The policy is one aspect of a department-wide overhaul of the way the military treats sexual assaults, a response to widespread problems with such attacks and a broad acknowledgment that the military was not doing enough to address them.
Previously, sexual assault investigations were not confidential, leaving accusers vulnerable to retaliation or ostracism. The new policy, which will take full effect by mid-June, creates a system intended to help victims get the health services and counseling they need while allaying the fear of coming forward with official accusations.
The military will have to hire and train employees to be confidential contacts for those who believe they have been sexually attacked. Even unit commanders will not be able to learn the details of a case unless the victim decides to push a criminal investigation. Officials believe the new reporting system will more accurately gauge the extent of sexual assaults because they expect more service members to report attacks if they know they will be protected.
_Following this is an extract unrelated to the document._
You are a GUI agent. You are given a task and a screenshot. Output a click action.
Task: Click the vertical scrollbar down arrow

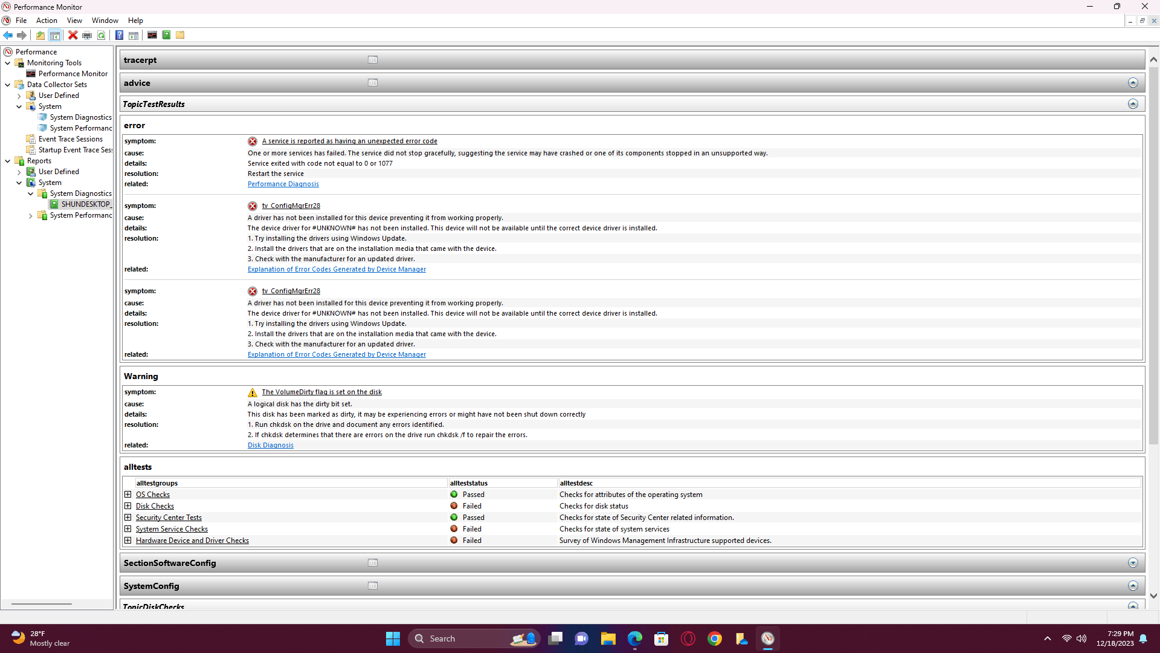click(x=1153, y=596)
"This policy change will encourage more victims of sexual assault to come forward and seek help, providing commanders with a better understanding of what's actually happening in their commands," David S.C. Chu, undersecretary of defense for personnel and readiness, said at a briefing for reporters at the Pentagon. "Although the department would prefer complete reporting of sexual assaults to activate both victim services and accountability actions, we believe our first priority needs to be for victims to be protected, to have them treated with dignity and respect, and to receive the medical treatment, care and counseling that they deserve."
Air Force Brig. Gen. K.C. McClain, who has been heading a joint task force on sexual assault prevention and response since late last year, said she expects the number of reported attacks to rise under the new policy because studies have shown a significant amount of underreporting of the crime.
McClain believes the new process, which will assign a confidential adviser to work with each victim, will facilitate more criminal investigations as advisers build trust and encourage victims to hold their attackers accountable.
"We are hoping that then we will get the victim to that place to where they do feel that they are ready to report in the unrestricted sense and to initiate the investigative process, which will hold the offender accountable," she said.